• _Problem requirements_
Copy, word for word, the line containing "You are a GUI" and each line that follows it in the entries below; pictures do not belong in the copy.

• _The input_
+++

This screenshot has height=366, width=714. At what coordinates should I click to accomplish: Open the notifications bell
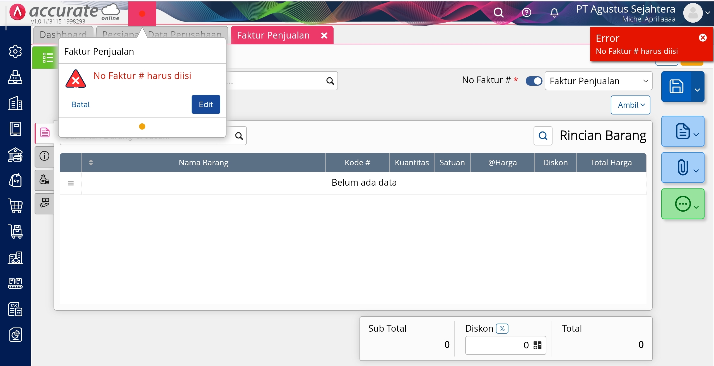click(554, 13)
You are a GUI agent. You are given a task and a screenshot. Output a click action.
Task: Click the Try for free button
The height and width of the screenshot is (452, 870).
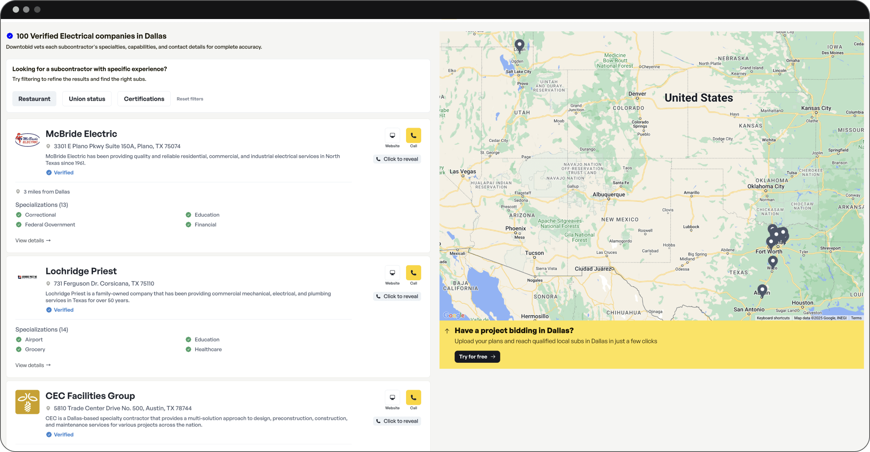(477, 356)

+++

• _Task response_
You are a GUI agent. You are given a task and a screenshot. Output a click action.
Task: Click the Try for free button
The height and width of the screenshot is (452, 870).
(477, 356)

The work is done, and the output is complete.